Max Weber, em um texto denominado “A ciência como vocação”, definiu o desencantamento do mundo como a possibilidade de o homem dominar todas as coisas através do cálculo. Nesse mundo desencantado, os sentidos da existência, do tempo e do conhecimento tomaram outros rumos. A noção de progresso, que contempla um tempo linear e sempre melhor, perdeu a sua força.
O que seria o mundo encantado? Mircea Eliade nos fala de civilizações em que o mito era plenamente vivido. O mundo se comunicava com o homem, e o homem o reconstruía, e reconstruía a si mesmo, através da linguagem dos símbolos. Tudo tinha sentido nesse cosmo vivo: o mundo se revelava por meio da linguagem, longe do desencantamento que veio se processando na cultura ocidental.
Nietzsche, em O nascimento da tragédia, ao estabelecer a relação entre ciência e mito, nos fala do aniquilamento deste último, fato que determina a expulsão dos poetas da República. Poetas, entenda-se: sonhadores, criadores de utopias, santos e outros da mesma estirpe — toda uma tribo errante, perambulando pelo mundo e carregando o facho do reencantamento. Reencantamento que não é uma volta a um passado mítico, embora se possa pensar em um mito restaurado que reaproprie o presente naquilo que o presente ofereça como possibilidade de encanto.
Talvez devêssemos fixar o que perdemos para, depois, estabelecer o que podemos reconquistar. Em termos de linguagem, perdemos a inocência.
O que queremos dizer com isso? Que ficou vazio de sentido o que enunciamos, razão pela qual é necessário reencontrar a verdade da palavra: a união da palavra com a coisa enunciada. Algo que as crianças conservam, até perceberem que a palavra é distinta da coisa.

◆ DADOS FORNECIDOS

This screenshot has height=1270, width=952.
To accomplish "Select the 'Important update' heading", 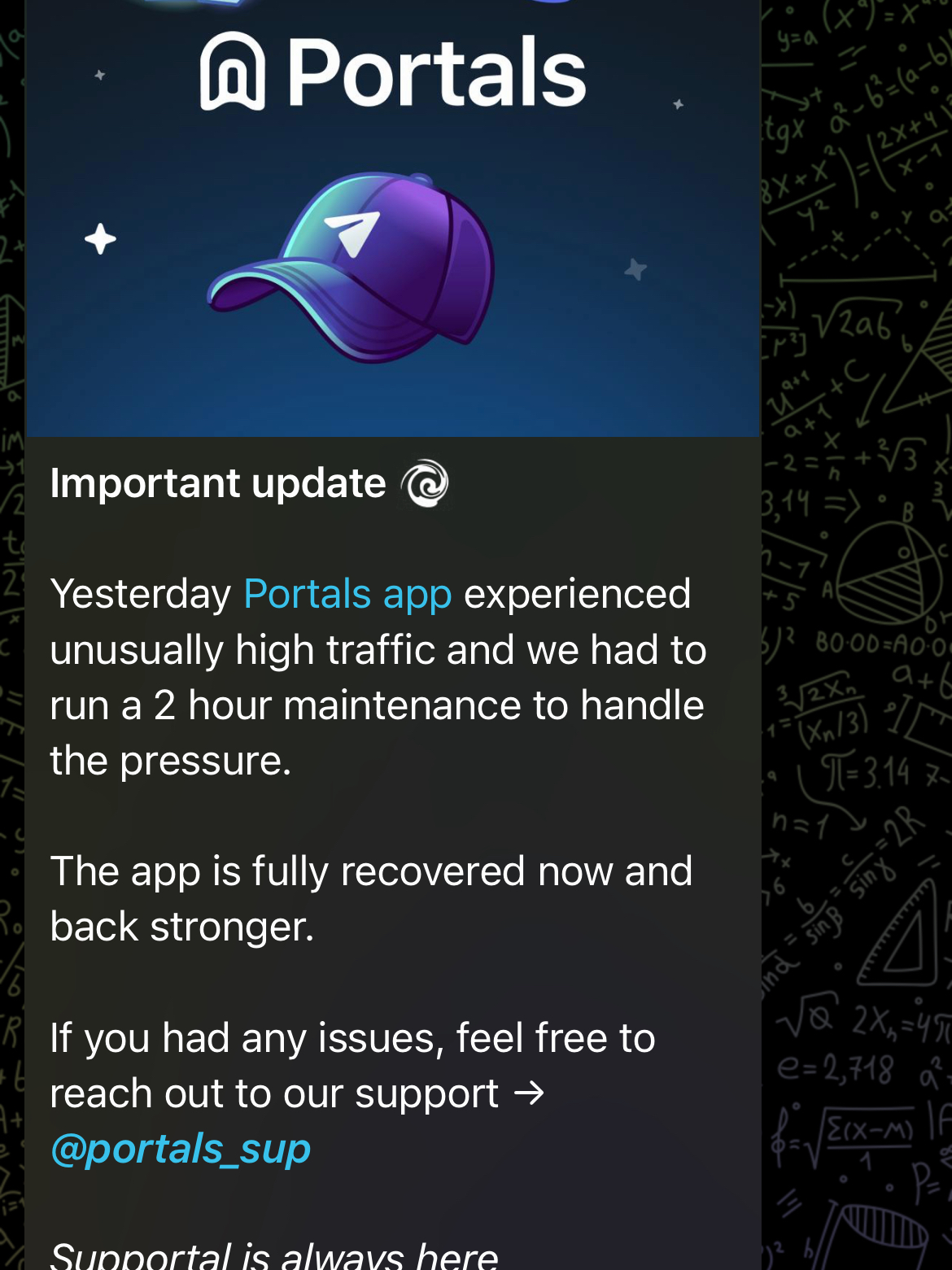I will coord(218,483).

==

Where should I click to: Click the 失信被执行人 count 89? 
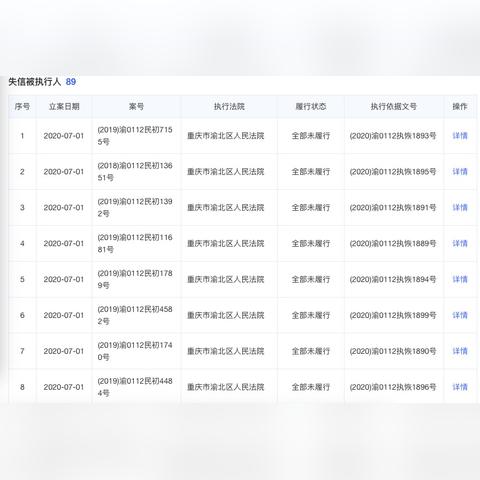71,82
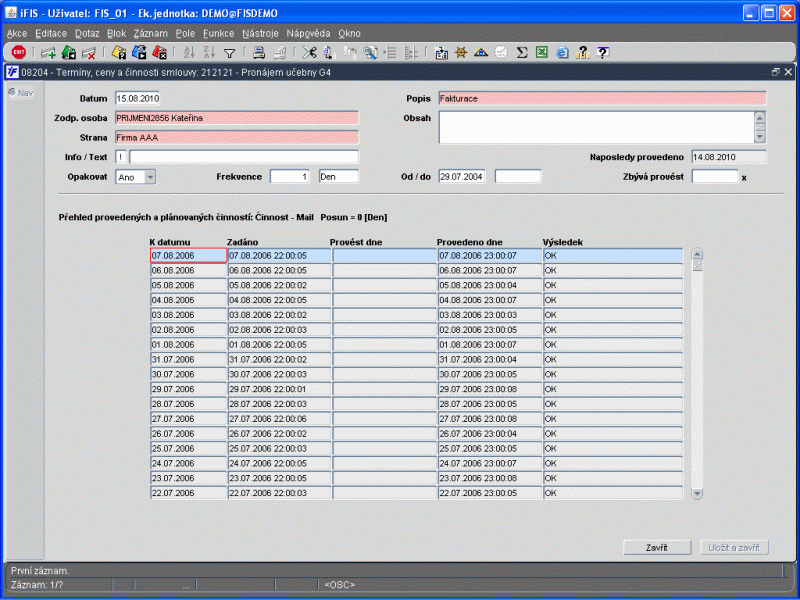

◆ TAREFA
Por favor, dê continuidade ao texto sobre o desencantamento do mundo a partir da última frase apresentada. As entradas são um material à parte, sem ligação com o texto sobre o desencantamento do mundo.

◆ RESULTADO DA TAREFA
Antes da invenção da escrita a palavra oral instaurava os fatos presentes, preservava o passado e prognosticava o futuro. Nomear significava fazer existir. O ser habitava a linguagem. E os senhores da palavra dominavam os acontecimentos. Daí a plenitude da poesia e o poder da palavra.
Um dos textos mais antigos de que temos conhecimento, o “Poema babilônico da criação”, nos fala de “quando no alto o céu ainda não havia sido nomeado e embaixo a terra firme não havia sido mencionada por seu nome (…)quando os deuses não haviam sido criados, nem nenhum nome havia sido pronunciado, nem nenhum destino havia sido fixado(…).” Nenhum nome pronunciado: céu, terra, homem, deuses, destino. Nomear para dar existência. Cinco mil anos antes de Cristo, os babilônios fixaram essa verdade. Desde então trilhamos um longo caminho em que a linguagem foi perdendo a sua força. E como diz Elie Wiessel: “quando a linguagem fracassa, é a violência que a substitui.
A violência é a linguagem daquele que não se exprime mais pela palavra. A violência é também a linguagem da intolerância, que gera o ódio”. Por isso é necessário restaurar a potência criadora da linguagem. Para Calvino, o “justo emprego
da linguagem permite o aproximar-se das coisas (presentes ou ausentes) com discrição, atenção e cautela, respeitando o que as coisas (presentes ou ausentes) comunicam sem o recurso das palavras”.
Através da criação, da arte, talvez se propicie novamente esse encontro do homem com a linguagem. Nesse sentido, é importante reafirmar que arte e criação não se encontram apenas nesta figura recentemente criada, o artista, mas no homem em sua plenitude. Para isso, é necessário virar o mundo de cabeça para
baixo. Inverter a proposição de que ser é ter. Buscar o lúdico no cotidiano. Olhar o mundo com espanto. O espanto de estar vivo, tão misterioso quanto o não-ser. Mas vamos aterrissar em nosso chantier, buscando dialogar com os companheiros da tribo.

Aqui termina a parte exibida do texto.